I was wondering if the community has suggestions o...
# best-practices
j
I was wondering if the community has suggestions on how to best architect a cloud ETL platform using: 1. Meltano as the ELT tool 2. Dagster as the wrapper around Meltano (and potentially using the upcoming integration as well) 3. Deployment in AWS ECS/Fargate cluster The reason for using Dagster as a wrapper is because the config for each tap source needs to be dynamically refreshed each day before the ELT pipelines are run. Specific questions: 1. What containers/tasks would you setup in ECS/Fargate?
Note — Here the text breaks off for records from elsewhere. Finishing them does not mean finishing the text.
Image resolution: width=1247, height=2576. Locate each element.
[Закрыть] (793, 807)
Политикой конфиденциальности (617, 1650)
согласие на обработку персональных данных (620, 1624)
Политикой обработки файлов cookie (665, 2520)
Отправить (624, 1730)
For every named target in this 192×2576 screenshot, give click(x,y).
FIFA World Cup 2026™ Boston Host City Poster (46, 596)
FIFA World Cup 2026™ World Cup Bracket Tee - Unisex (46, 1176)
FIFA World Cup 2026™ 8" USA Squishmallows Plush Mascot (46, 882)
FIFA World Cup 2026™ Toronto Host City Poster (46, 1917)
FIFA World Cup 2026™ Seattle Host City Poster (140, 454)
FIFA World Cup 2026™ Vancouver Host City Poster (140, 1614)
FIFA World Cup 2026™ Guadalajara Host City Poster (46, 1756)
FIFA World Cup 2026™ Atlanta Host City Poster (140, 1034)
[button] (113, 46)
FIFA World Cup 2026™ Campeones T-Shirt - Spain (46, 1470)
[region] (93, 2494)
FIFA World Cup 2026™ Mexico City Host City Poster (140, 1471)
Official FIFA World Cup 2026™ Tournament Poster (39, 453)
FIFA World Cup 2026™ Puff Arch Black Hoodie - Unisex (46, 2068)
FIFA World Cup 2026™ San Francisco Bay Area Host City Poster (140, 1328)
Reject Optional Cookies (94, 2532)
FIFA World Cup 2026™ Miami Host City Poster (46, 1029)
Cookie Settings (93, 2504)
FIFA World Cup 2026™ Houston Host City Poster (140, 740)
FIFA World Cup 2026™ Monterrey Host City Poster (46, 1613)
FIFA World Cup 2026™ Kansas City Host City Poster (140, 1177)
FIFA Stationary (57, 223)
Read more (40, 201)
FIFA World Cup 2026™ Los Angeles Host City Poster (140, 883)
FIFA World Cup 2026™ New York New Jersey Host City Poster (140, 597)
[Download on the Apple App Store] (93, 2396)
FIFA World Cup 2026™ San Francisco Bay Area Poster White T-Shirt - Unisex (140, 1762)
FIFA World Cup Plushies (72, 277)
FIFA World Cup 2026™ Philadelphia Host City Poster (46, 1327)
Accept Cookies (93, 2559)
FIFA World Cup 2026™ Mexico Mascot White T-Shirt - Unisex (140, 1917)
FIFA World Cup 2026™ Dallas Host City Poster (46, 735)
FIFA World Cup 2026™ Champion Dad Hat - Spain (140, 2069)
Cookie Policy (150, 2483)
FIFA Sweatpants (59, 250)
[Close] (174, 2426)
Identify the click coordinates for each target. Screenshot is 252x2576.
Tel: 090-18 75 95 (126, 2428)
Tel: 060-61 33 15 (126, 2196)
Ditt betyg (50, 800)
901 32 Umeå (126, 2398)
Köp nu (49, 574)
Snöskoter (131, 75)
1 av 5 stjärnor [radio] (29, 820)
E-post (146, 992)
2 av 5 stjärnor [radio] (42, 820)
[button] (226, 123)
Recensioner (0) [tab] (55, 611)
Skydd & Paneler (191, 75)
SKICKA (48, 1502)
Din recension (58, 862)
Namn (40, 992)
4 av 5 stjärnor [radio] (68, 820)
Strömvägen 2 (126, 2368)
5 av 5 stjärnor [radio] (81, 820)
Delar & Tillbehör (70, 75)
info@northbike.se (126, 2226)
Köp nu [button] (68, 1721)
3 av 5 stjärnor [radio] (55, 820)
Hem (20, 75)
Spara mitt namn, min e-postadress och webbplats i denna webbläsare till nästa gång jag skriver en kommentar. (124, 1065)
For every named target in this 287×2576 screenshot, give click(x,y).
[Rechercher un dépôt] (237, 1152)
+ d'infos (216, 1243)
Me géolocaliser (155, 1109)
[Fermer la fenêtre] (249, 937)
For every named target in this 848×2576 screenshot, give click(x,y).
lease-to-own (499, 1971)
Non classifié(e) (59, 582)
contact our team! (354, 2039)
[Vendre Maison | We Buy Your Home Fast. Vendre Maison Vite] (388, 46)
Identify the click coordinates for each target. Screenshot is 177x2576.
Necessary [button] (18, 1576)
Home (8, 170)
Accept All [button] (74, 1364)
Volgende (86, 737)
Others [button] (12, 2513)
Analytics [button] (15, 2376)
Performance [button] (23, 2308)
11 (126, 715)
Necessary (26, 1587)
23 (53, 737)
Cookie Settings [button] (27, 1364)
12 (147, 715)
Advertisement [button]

What sizes? 2. How would you manage CI/CD with updates to the Meltano and/or Dagster configuration? 3. Would you use the Dagster integration with Meltano in addition to the Dagster wrapper? 4. How much parallelization is recommended among pipeline runs?
My initial thoughts: 1. ECS containers/tasks for a. Dagster Dagit instance (.25 vCPU, .5 GB Mem) b. Dagster Daemon (.25 vCPU, .5 GB Mem) c. Meltano (.25 vCPU, .5 GB Mem) 2. Deploy source code to EFS mounted to the Meltano container and refresh it immediately on every git pull request completion 3. Probably not necessary to use integration because the Dagster wrapper will already be scheduling runs 4. Parallelize as much as possible, because why not? limitation may need to be considered for cases where too many connections to taps/targets could cause problems
d
we’re going through this exercise right now. we’ve setup a deployment pipeline via github actions for meltano that simply builds + publishes a new meltano project image to ECR and updates the ECS task definition accordingly. All dagster will be aware aware of is the task family that it needs to trigger via ECS
j
Glad to hear someone else is doing something similar!!! I thought about that approach. My hesitancy with it was the daily Meltano config refresh that has to happen before the pipeline runs. It is, in effect, a change to the source code that we would not be tracking in git. So, if I’m not mistaken, I would have to build, push, etc. a new image each day. That didn’t seem terribly efficient …
e
You may be able to set your dynamic tap configs via environment variables. So basically the ECS equivalent of
docker run -e "TAP_CONFIG_VAR=<SOME DYNAMIC VALUE>"
j
I am doing that, but unfortunately it's the select expressions that need to be updated
I guess I haven't looked to see if you can provide select expressions in an environment variable ... that would totally solve my problem. Does anyone know if you can do that?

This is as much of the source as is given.